New RBI norms rule out banking licences for big corporates
Large corporate houses will not be allowed to start banks, according to the Reserve Bank of India, effectively ruling out the possibility of big business houses to become lenders.
However, they will be permitted to invest in the banks up to 10%, RBI said in its “Guidelines for ‘on-tap’ licensing of universal banks in the private sector” on Monday.
Private sector companies ‘owned and controlled by residents’ that have a successful track record for at least 10 years can apply.
If such group companies have total assets of Rs.50 billion (Rs.5,000 crore) or more, its non-financial business of the group should not account for 40% or more in terms of total assets in terms of gross income. For corporate houses such as Reliance Industries, Tata Group and Aditya Birla Group, more than 40% of their total revenues come from non-financial operations.

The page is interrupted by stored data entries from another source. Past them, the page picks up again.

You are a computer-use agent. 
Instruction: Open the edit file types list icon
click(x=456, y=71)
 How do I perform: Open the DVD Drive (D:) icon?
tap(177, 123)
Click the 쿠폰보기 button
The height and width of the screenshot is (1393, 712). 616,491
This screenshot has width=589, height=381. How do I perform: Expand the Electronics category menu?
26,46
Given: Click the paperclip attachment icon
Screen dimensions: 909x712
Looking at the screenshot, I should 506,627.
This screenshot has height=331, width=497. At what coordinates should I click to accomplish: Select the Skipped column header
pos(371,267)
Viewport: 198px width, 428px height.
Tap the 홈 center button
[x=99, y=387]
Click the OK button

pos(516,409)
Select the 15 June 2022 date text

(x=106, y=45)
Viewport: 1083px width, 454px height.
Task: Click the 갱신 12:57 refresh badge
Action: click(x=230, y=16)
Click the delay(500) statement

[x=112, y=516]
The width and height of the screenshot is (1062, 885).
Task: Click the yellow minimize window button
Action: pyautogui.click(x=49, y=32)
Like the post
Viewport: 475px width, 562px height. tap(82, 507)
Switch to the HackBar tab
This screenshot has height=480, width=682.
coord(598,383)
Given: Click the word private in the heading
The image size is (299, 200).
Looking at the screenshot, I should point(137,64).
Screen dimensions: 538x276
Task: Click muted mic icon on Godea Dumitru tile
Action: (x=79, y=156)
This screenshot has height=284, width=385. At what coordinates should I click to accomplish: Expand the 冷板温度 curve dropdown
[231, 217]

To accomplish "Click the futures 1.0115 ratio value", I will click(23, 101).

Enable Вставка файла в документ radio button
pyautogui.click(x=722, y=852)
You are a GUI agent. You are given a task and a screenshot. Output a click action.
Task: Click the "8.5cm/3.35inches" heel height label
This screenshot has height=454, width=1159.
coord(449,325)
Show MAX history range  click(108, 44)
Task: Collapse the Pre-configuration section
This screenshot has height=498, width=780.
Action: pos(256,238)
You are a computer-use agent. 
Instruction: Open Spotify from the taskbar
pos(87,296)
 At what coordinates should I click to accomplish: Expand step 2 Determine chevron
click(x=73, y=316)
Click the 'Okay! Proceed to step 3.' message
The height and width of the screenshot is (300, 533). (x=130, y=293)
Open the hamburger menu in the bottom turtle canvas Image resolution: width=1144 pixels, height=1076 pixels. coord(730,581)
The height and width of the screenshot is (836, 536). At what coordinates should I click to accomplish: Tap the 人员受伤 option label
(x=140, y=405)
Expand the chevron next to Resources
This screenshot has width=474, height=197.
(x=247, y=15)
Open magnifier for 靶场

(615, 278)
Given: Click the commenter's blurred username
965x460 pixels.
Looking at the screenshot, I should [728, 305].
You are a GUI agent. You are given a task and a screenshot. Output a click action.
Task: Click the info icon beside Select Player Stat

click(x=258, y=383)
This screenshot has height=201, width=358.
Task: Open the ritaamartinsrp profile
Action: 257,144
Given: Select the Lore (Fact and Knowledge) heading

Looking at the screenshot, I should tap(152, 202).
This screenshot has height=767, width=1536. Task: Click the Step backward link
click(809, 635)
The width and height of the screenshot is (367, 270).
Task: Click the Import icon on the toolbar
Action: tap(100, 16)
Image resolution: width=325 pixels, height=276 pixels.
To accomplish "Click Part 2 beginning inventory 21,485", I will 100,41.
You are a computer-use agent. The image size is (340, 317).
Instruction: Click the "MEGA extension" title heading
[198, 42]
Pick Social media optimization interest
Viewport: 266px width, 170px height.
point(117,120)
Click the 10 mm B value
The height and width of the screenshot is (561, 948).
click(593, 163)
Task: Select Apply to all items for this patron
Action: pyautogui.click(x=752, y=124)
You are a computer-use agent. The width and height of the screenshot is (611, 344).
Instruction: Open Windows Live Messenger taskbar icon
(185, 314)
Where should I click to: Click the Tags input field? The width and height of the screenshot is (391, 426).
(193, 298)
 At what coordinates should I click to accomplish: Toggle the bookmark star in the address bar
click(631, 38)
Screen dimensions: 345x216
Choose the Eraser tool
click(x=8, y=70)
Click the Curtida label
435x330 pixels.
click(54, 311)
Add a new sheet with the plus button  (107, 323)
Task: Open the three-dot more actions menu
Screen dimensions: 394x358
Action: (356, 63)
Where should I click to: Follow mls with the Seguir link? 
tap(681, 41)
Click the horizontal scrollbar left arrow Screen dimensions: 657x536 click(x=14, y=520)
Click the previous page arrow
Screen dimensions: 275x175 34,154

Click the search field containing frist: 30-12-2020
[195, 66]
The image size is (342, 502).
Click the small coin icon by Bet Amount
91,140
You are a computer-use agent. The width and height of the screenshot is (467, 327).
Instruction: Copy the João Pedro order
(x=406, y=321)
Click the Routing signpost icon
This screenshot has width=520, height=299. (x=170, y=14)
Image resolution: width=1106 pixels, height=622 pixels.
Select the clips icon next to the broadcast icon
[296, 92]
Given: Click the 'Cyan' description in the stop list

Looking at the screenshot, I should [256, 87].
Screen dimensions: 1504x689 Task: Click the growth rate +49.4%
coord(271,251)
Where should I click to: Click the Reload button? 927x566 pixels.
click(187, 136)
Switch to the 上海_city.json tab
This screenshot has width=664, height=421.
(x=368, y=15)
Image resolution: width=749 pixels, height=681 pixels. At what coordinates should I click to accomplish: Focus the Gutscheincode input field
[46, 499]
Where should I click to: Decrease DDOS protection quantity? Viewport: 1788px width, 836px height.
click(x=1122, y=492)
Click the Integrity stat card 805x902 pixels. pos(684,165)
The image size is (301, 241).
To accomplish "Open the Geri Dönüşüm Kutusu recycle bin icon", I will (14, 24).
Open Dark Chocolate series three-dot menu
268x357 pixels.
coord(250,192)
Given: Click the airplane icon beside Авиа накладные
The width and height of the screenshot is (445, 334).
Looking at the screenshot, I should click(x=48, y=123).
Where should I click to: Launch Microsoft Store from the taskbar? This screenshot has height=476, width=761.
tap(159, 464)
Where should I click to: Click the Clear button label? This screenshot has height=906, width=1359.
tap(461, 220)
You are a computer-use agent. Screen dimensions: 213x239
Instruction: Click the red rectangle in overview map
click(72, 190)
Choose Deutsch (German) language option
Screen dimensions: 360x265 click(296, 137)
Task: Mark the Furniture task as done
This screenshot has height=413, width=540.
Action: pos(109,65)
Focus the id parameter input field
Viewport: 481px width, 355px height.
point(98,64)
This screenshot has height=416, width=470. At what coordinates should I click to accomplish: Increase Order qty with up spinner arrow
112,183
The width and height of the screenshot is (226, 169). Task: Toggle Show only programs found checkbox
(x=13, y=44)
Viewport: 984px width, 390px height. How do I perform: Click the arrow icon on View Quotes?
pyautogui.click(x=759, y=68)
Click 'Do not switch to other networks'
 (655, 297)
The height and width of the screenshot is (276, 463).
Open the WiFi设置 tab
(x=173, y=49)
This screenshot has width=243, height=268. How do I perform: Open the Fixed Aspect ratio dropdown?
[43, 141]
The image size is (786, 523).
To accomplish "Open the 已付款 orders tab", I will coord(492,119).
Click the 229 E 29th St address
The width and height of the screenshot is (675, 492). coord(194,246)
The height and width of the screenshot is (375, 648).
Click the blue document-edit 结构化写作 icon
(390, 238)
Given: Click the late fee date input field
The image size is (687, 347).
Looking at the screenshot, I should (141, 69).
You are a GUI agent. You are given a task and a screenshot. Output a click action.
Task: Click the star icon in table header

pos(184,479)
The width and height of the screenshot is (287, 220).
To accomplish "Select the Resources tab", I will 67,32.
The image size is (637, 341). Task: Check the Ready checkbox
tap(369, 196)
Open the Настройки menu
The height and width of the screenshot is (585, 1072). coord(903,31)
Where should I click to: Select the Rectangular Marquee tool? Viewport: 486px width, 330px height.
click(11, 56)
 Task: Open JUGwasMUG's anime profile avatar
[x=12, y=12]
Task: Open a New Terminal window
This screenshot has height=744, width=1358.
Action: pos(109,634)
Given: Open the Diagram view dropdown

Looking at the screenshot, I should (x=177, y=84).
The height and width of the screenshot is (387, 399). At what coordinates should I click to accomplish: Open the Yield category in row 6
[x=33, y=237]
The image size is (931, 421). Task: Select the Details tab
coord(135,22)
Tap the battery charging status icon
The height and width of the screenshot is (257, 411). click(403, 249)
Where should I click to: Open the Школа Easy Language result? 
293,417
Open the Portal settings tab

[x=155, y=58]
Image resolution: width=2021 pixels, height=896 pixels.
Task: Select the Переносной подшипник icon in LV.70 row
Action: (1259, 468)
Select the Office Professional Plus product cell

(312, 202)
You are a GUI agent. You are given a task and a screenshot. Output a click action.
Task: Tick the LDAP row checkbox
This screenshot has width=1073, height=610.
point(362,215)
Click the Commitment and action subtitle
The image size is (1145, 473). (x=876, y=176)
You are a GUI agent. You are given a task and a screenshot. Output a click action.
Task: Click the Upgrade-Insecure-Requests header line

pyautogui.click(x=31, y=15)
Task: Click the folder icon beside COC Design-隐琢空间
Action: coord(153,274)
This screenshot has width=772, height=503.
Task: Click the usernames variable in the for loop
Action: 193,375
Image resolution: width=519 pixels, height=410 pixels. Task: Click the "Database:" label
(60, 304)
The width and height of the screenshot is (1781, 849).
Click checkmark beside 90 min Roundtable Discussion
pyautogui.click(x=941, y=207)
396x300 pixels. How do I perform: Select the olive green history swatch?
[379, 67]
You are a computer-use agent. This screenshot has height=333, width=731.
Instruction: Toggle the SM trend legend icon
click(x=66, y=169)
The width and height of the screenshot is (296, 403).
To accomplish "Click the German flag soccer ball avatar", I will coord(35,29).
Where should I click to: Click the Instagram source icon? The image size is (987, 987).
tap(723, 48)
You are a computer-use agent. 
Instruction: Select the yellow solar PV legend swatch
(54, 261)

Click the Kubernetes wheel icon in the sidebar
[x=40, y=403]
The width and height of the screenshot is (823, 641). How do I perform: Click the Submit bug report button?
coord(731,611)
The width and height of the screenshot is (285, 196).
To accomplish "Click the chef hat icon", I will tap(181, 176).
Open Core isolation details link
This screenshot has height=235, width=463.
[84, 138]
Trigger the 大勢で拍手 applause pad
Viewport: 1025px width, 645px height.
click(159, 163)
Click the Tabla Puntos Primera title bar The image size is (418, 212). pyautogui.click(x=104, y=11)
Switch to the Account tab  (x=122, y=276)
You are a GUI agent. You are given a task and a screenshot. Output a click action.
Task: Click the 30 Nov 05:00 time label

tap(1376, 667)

Applicants will also be scrutinised based on central bank’s ‘fit and proper’ criteria and must have initial minimum paid-up voting equity capital of Rs.500 crore in the bank.
“Resident individuals and professionals having 10 years of experience in banking and finance at a senior level are also eligible to promote universal banks,” the rules said.
‘On-tap’ bank licencing is a change from the current policy where RBI opens a periodic window for issuing licences. In the last round held in 2014, RBI granted licences to Bandhan and IDFC Bank.
Prior to that in 2004, Kotak Mahindra and Yes Bank were granted permission to enter the banking sector.
Now, the applications can be submitted to the RBI at any point of time.The draft guidelines for this policy were released in May this year — the central bank had invited comments from stakeholders then. Since at least 60% of a group’s income should come from financial services, only few non-banking financial companies will be eligible to get a full banking licence.